Despite facing a Mets line-up of prospects, Corbin rejected the notion that his opposition was compromised. Instead, he told the Associated Press that he wanted to simply to go after hitters.

"“When those young guys come up, they’re a little happy up there and just kind of really aggressive,” he said."

Now that Corbin has recorded three straight wins for the first time this season, the 28-year-old appears to have settled into a competitive groove. Whether he can now be classified as “a stopper” is an identification to be determined.

Ideally, that label will not have to be applied, because that means the Diamondbacks are winning on a consistent basis and would not need Corbin, Zack Greinke nor Zack Godley to halt opponents in their tracks.

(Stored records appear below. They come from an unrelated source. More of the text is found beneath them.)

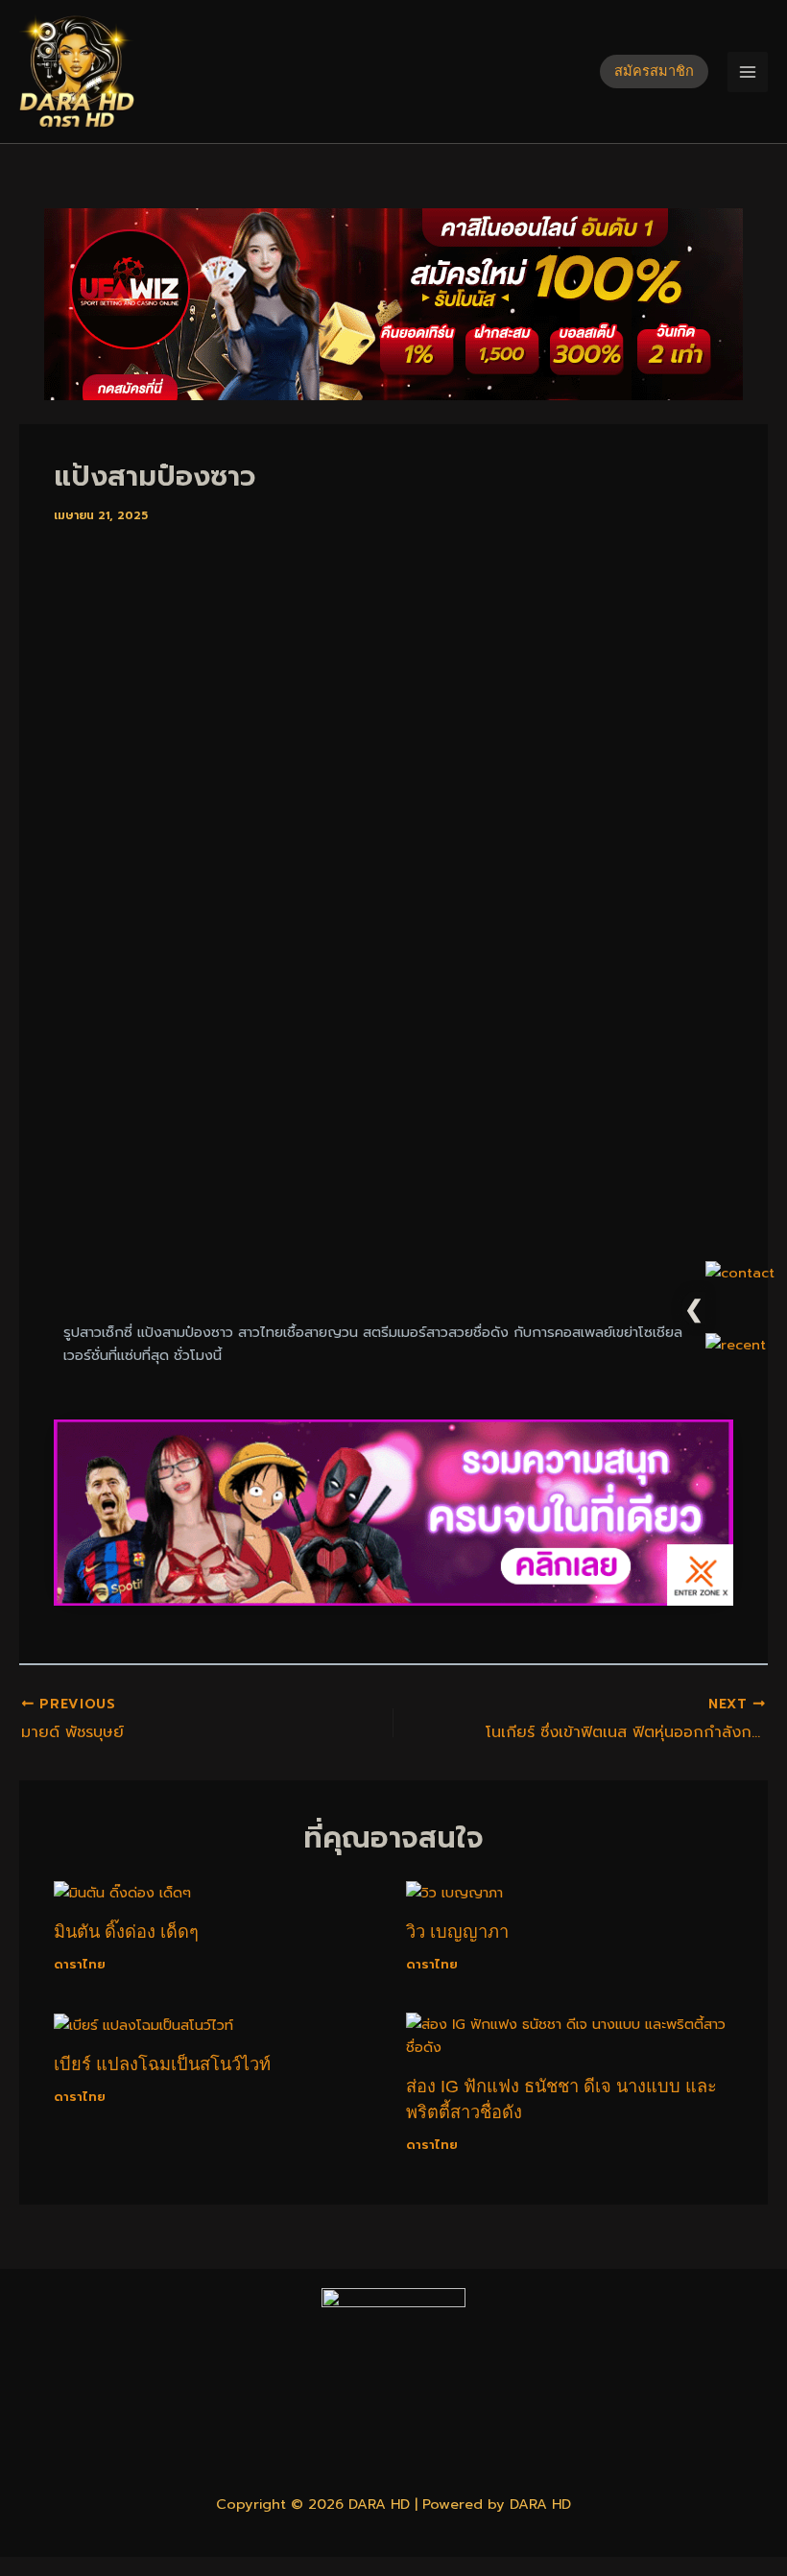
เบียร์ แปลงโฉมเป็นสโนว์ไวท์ (162, 2064)
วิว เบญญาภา (457, 1931)
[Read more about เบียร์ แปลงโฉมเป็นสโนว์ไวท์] (143, 2024)
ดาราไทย (80, 1964)
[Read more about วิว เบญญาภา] (454, 1891)
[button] (654, 71)
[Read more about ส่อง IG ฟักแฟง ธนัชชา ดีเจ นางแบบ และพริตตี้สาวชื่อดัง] (569, 2034)
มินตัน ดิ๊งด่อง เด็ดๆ (126, 1931)
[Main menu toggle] (747, 72)
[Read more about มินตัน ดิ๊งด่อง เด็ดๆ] (122, 1891)
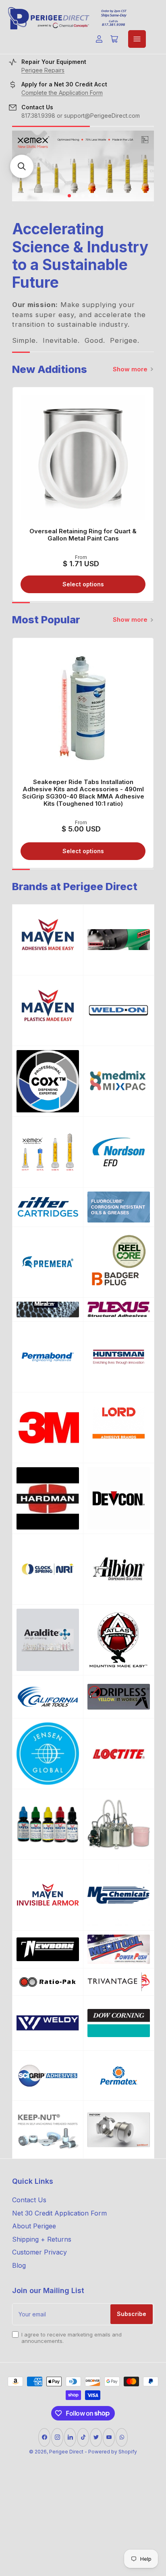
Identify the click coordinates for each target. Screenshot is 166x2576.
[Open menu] (137, 39)
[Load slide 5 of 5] (96, 195)
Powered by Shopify (112, 2452)
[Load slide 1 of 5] (69, 195)
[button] (21, 166)
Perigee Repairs (42, 70)
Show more (130, 369)
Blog (19, 2265)
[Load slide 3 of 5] (83, 195)
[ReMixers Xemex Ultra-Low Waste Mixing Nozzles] (48, 1152)
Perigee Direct (66, 2452)
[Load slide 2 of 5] (76, 195)
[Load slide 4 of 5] (90, 195)
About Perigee (34, 2226)
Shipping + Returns (41, 2239)
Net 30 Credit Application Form (59, 2213)
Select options (83, 584)
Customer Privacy (39, 2252)
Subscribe (131, 2313)
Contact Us (29, 2200)
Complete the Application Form (62, 92)
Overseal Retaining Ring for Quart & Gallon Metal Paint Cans (83, 534)
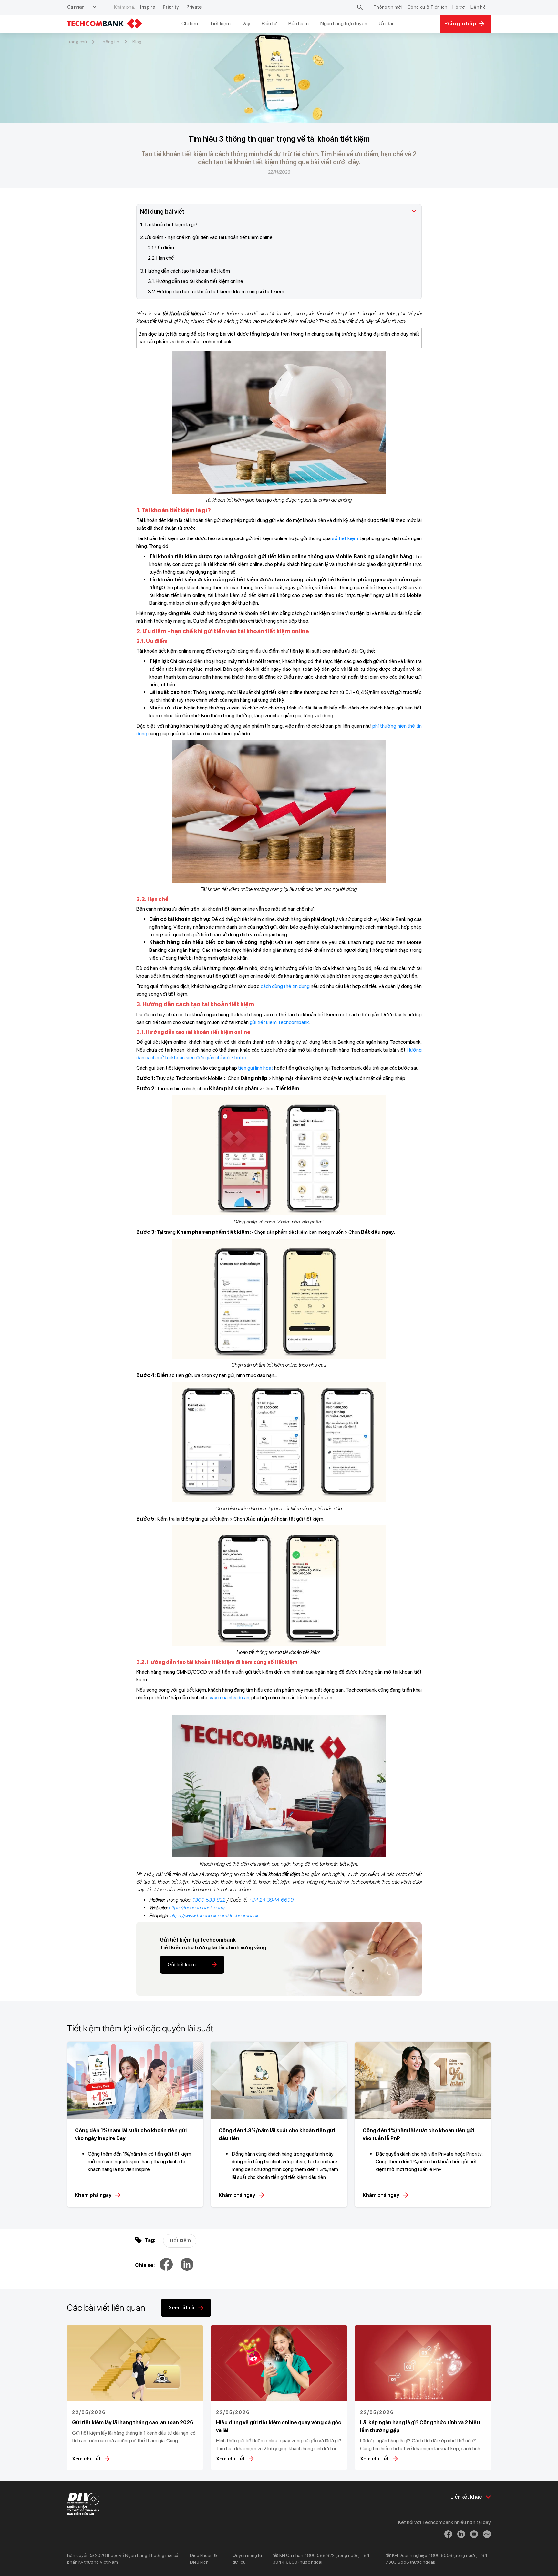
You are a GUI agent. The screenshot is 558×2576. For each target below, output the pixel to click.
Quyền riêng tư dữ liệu (247, 2559)
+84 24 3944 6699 (271, 1900)
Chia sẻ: (145, 2265)
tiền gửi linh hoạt (255, 1068)
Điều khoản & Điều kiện (203, 2559)
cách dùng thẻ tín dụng (285, 986)
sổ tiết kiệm (345, 538)
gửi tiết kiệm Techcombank (279, 1022)
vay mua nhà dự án (229, 1698)
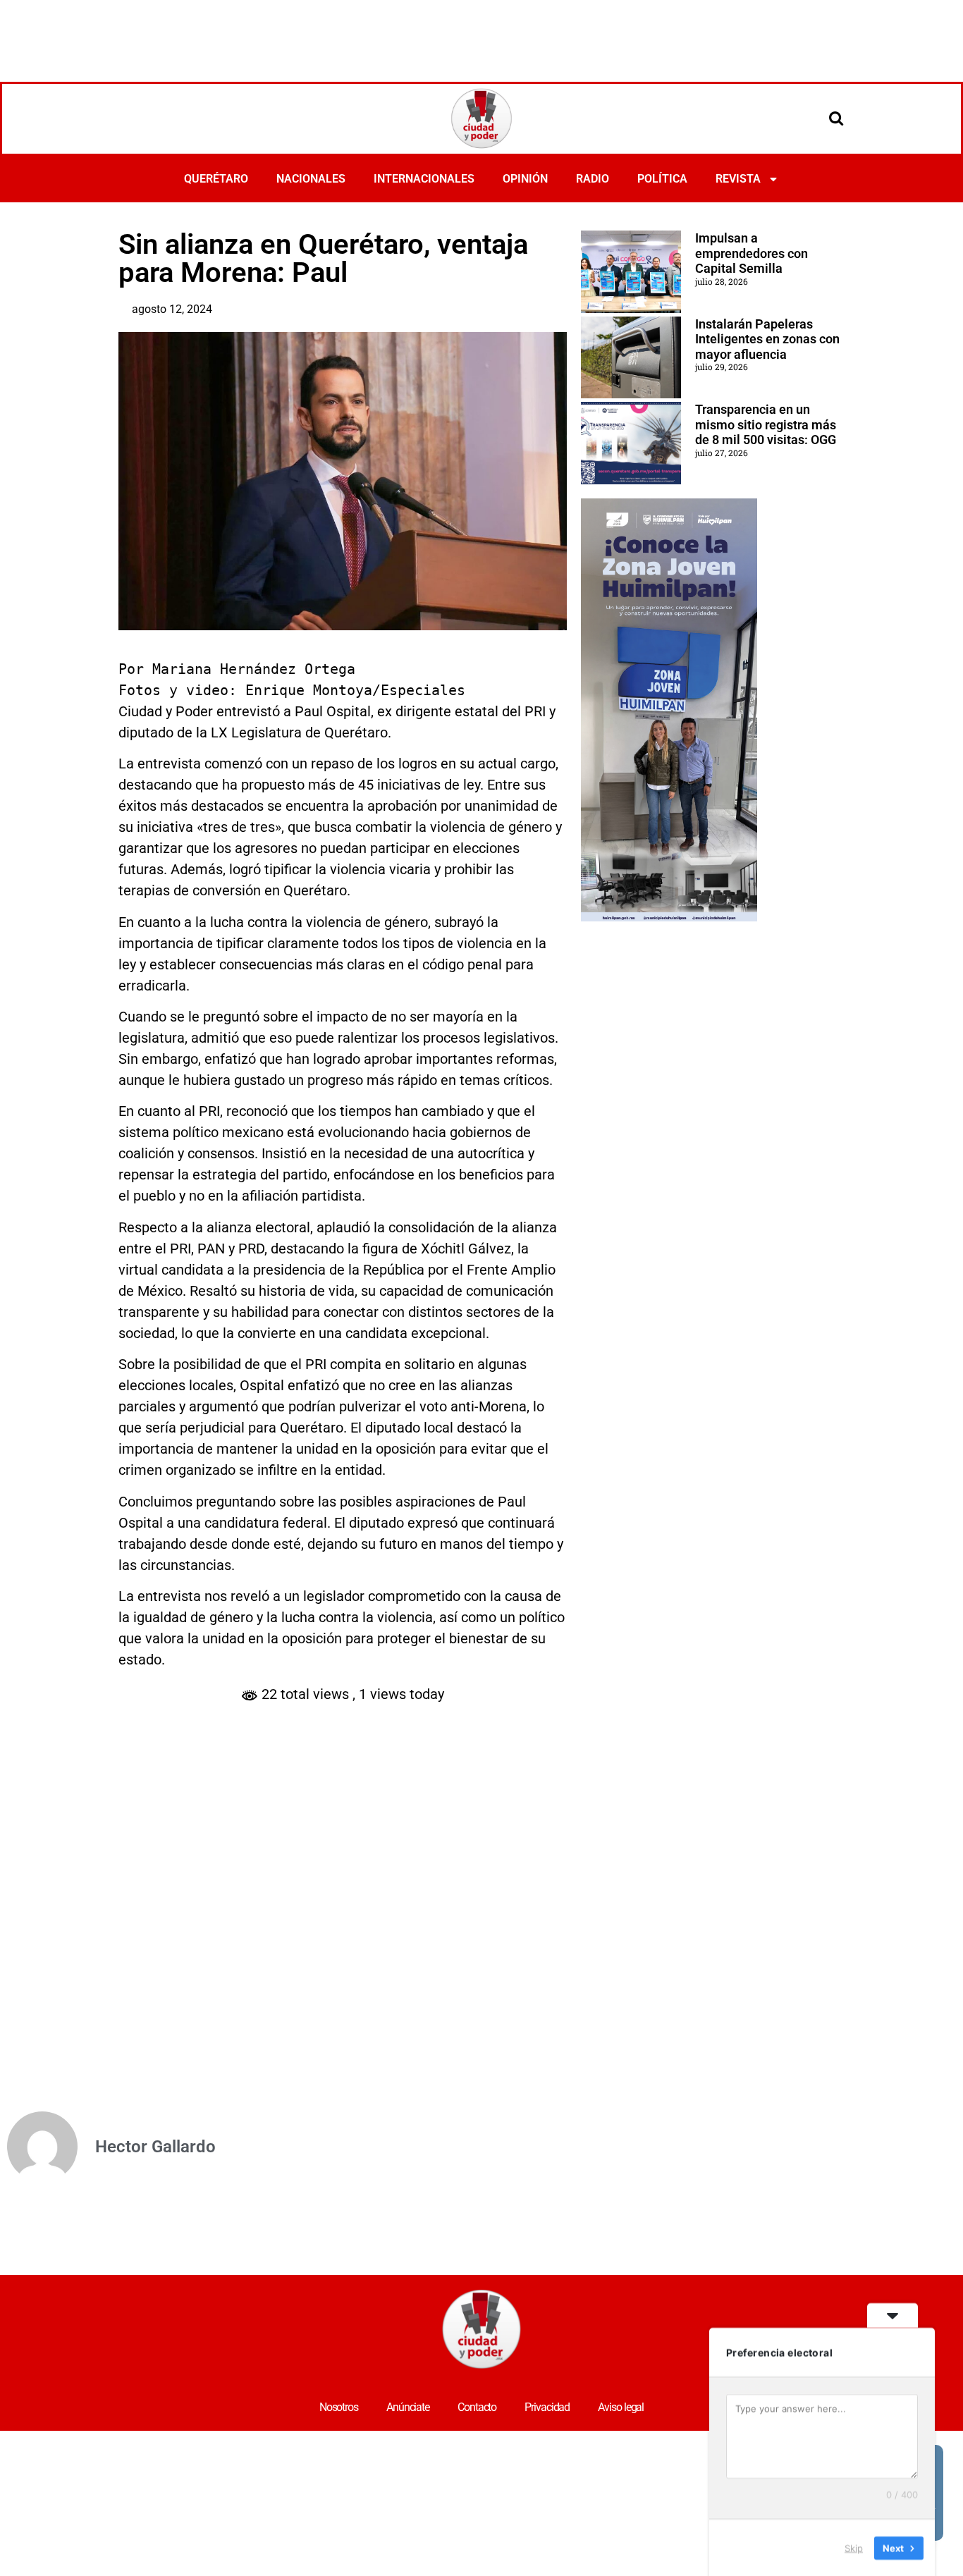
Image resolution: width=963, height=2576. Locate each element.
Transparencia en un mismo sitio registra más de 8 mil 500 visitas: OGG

Next: Renfroe sent down to work on plate discipline

In the trainer’s room

Outfielder Yasmany Tomas has been lost for the season.

The Cuban-born Tomas, out since June 6 with right groin tendinitis, will have surgery for a sports hernia. At the same time, pitcher Rubby De La Rosa will undergo Tommy John surgery for the second time his career.

With a fractured right hand sustained in Monday’s win over the Mets, catcher Jeff Mathis could be looking at a season-ending injury. If a reasonable recovery time is six to eight weeks, that would put Mathis back on the roster in mid-to late October. If the Diamondbacks qualify for wild card entry and get deep into post-season play, Mathis could return for the World Series.